- What is required -
Reproduce the lines below, swapping each "GUI agent" for "screen assistant" and leaving everything else as it is.
----- Data provided -----
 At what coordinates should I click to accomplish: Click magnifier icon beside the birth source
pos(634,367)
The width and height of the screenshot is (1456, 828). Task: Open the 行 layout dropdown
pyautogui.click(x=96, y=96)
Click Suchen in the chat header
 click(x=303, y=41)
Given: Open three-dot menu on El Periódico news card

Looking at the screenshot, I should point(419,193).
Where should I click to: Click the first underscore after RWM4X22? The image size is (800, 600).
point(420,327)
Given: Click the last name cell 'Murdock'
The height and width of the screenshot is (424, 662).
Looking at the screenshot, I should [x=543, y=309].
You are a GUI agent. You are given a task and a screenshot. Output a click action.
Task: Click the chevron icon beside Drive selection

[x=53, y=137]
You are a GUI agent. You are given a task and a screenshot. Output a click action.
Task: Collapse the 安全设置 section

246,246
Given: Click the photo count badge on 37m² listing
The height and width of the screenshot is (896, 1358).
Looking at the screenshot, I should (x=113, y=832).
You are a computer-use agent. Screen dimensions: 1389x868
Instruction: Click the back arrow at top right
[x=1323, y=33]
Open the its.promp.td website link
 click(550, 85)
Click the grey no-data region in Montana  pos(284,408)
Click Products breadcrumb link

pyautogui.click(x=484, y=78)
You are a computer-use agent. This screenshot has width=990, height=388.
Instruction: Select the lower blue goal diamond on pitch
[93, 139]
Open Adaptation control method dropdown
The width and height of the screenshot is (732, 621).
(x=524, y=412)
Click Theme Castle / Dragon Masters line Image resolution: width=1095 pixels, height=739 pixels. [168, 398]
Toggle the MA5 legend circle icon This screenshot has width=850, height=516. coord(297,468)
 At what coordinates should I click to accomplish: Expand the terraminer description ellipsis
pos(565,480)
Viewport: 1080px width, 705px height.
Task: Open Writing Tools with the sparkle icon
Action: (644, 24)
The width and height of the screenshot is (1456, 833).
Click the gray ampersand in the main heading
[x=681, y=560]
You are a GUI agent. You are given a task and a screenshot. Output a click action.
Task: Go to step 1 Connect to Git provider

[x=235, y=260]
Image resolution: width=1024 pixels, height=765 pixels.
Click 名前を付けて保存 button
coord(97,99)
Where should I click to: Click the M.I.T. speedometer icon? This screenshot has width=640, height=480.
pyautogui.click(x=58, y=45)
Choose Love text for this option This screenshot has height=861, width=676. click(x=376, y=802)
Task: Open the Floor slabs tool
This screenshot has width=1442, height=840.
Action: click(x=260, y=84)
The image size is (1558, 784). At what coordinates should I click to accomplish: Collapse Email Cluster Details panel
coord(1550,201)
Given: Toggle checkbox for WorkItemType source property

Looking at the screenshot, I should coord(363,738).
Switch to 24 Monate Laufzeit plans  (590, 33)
-----
- Exercise result -
 At what coordinates should I click to accomplish: Click magnifier icon beside the birth source
pos(634,367)
The width and height of the screenshot is (1456, 828). Task: Open the 行 layout dropdown
pyautogui.click(x=96, y=96)
Click Suchen in the chat header
 click(x=303, y=41)
Given: Open three-dot menu on El Periódico news card

Looking at the screenshot, I should point(419,193).
Where should I click to: Click the first underscore after RWM4X22? The image size is (800, 600).
point(420,327)
Given: Click the last name cell 'Murdock'
The height and width of the screenshot is (424, 662).
Looking at the screenshot, I should [x=543, y=309].
You are a screen assistant. You are given a task and a screenshot. Output a click action.
Task: Click the chevron icon beside Drive selection

[x=53, y=137]
You are a screen assistant. You are given a task and a screenshot. Output a click action.
Task: Collapse the 安全设置 section

246,246
Given: Click the photo count badge on 37m² listing
The height and width of the screenshot is (896, 1358).
Looking at the screenshot, I should (x=113, y=832).
You are a computer-use agent. Screen dimensions: 1389x868
Instruction: Click the back arrow at top right
[x=1323, y=33]
Open the its.promp.td website link
 click(550, 85)
Click the grey no-data region in Montana  pos(284,408)
Click Products breadcrumb link

pyautogui.click(x=484, y=78)
You are a computer-use agent. This screenshot has width=990, height=388.
Instruction: Select the lower blue goal diamond on pitch
[93, 139]
Open Adaptation control method dropdown
The width and height of the screenshot is (732, 621).
(x=524, y=412)
Click Theme Castle / Dragon Masters line Image resolution: width=1095 pixels, height=739 pixels. [168, 398]
Toggle the MA5 legend circle icon This screenshot has width=850, height=516. coord(297,468)
 At what coordinates should I click to accomplish: Expand the terraminer description ellipsis
pos(565,480)
Viewport: 1080px width, 705px height.
Task: Open Writing Tools with the sparkle icon
Action: (644, 24)
The width and height of the screenshot is (1456, 833).
Click the gray ampersand in the main heading
[x=681, y=560]
You are a screen assistant. You are given a task and a screenshot. Output a click action.
Task: Go to step 1 Connect to Git provider

[x=235, y=260]
Image resolution: width=1024 pixels, height=765 pixels.
Click 名前を付けて保存 button
coord(97,99)
Where should I click to: Click the M.I.T. speedometer icon? This screenshot has width=640, height=480.
pyautogui.click(x=58, y=45)
Choose Love text for this option This screenshot has height=861, width=676. click(x=376, y=802)
Task: Open the Floor slabs tool
This screenshot has width=1442, height=840.
Action: click(x=260, y=84)
The image size is (1558, 784). At what coordinates should I click to accomplish: Collapse Email Cluster Details panel
coord(1550,201)
Given: Toggle checkbox for WorkItemType source property

Looking at the screenshot, I should coord(363,738).
Switch to 24 Monate Laufzeit plans  (590, 33)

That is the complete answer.